• [Excerpted records]
◇ ◇ ◇ ◇ ◇ ◇ ◇

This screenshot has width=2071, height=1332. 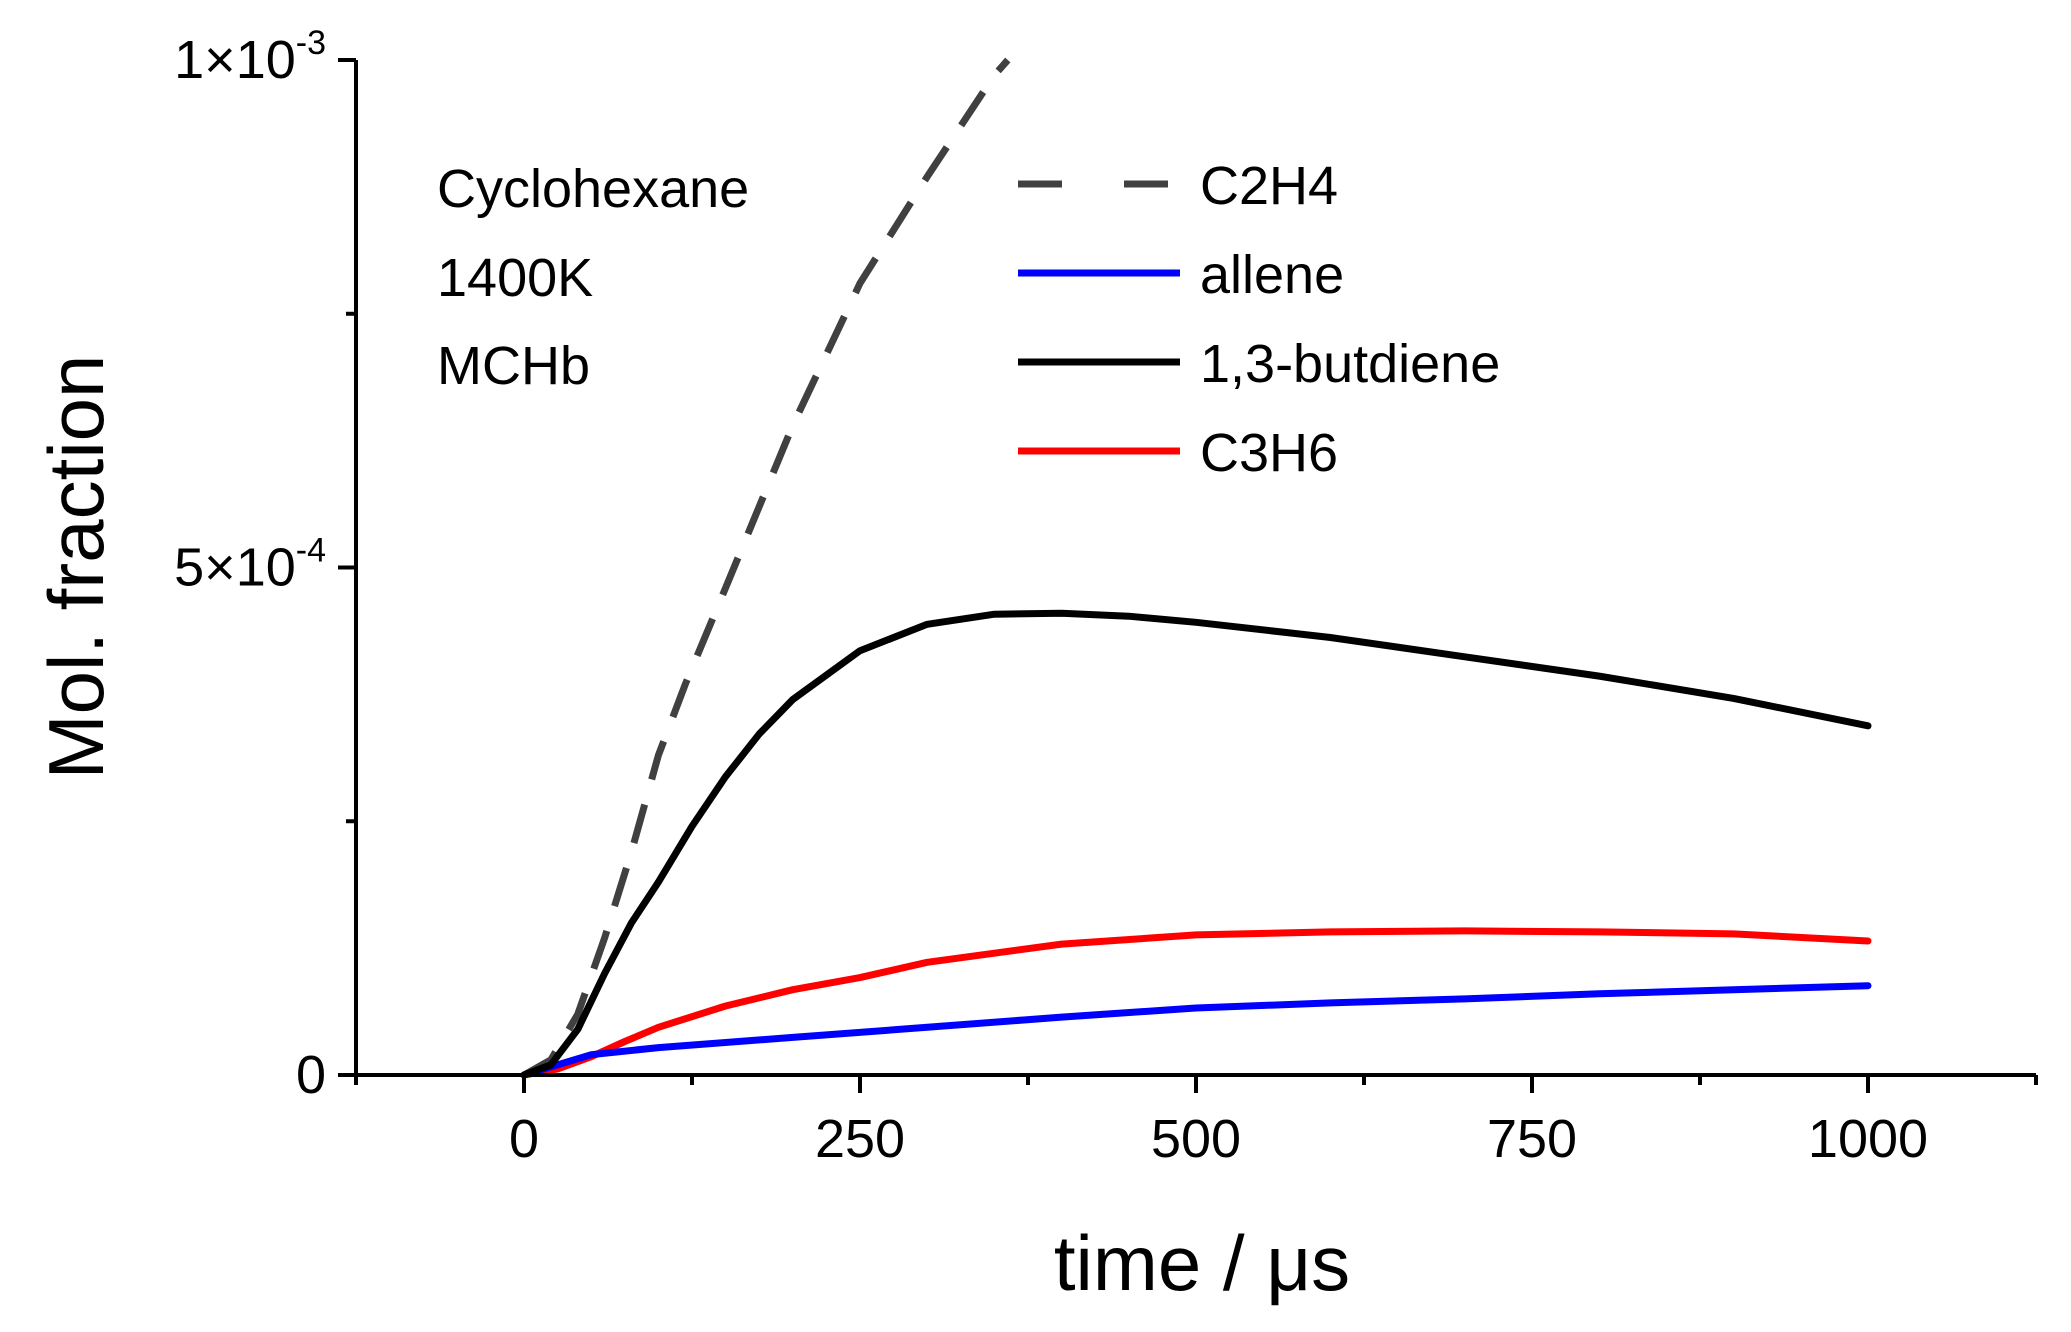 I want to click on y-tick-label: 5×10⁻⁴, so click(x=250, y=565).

◇ ◇ ◇ ◇ ◇ ◇ ◇

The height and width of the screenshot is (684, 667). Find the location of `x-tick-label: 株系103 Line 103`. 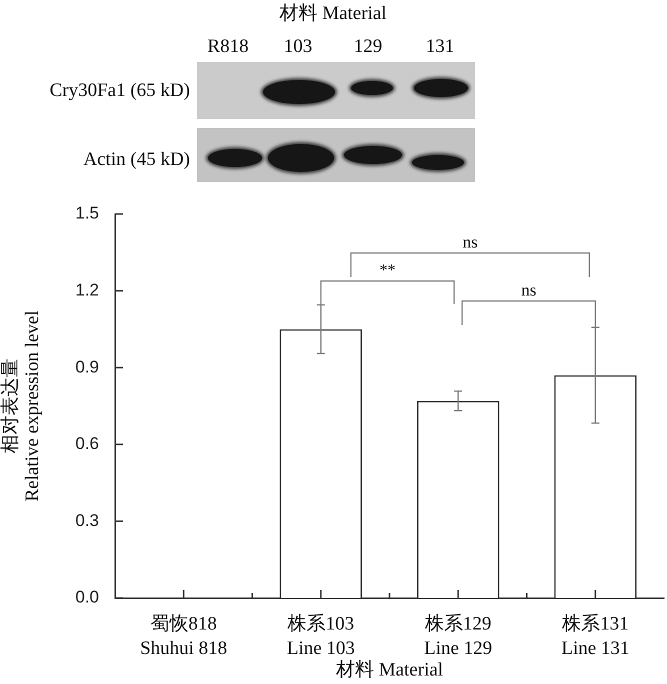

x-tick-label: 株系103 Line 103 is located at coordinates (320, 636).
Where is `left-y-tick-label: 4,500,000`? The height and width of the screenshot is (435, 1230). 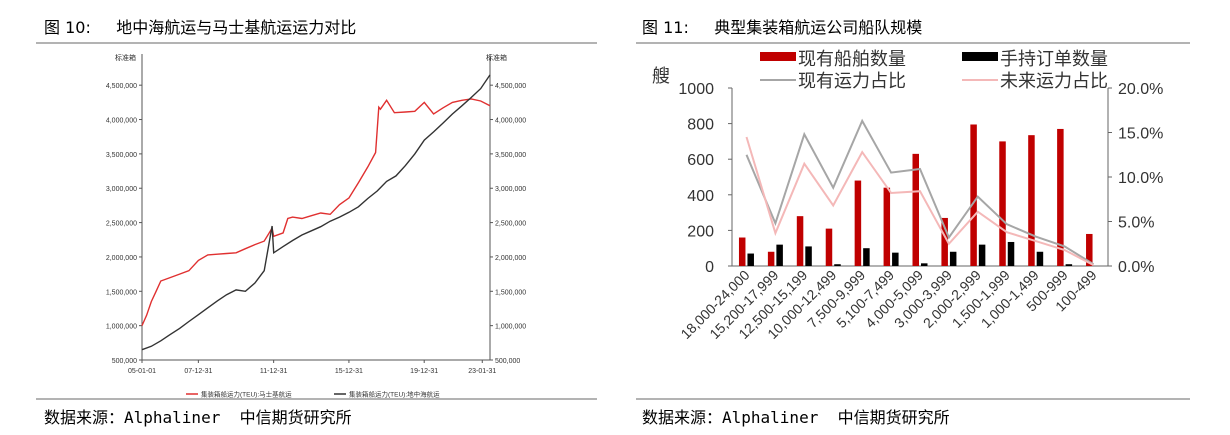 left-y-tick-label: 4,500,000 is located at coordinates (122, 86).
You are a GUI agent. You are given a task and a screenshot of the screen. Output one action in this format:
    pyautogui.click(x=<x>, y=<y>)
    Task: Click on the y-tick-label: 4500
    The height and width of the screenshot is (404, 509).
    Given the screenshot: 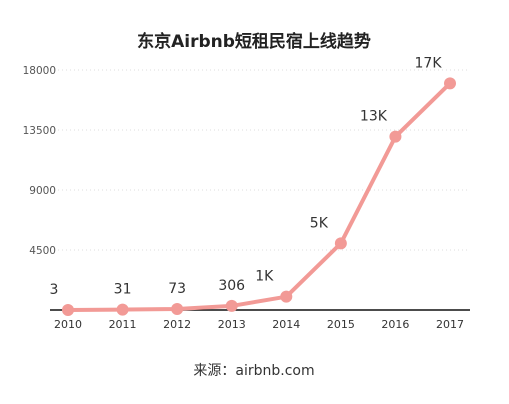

◇ ◇ ◇ ◇ ◇ ◇ ◇

Arrange everything from the line containing "The height and width of the screenshot is (684, 667)." down to the line containing "x-tick-label: 株系103 Line 103 is" as a two-column CSV with the headers input and output. Put the text in input and its answer in output, each as one quoted field with line breaks turned into spaces, and leave the pictures out.

• [Answer box]
input,output
"The height and width of the screenshot is (684, 667). Find the location of `x-tick-label: 株系103 Line 103`.","x-tick-label: 株系103 Line 103 is located at coordinates (320, 636)."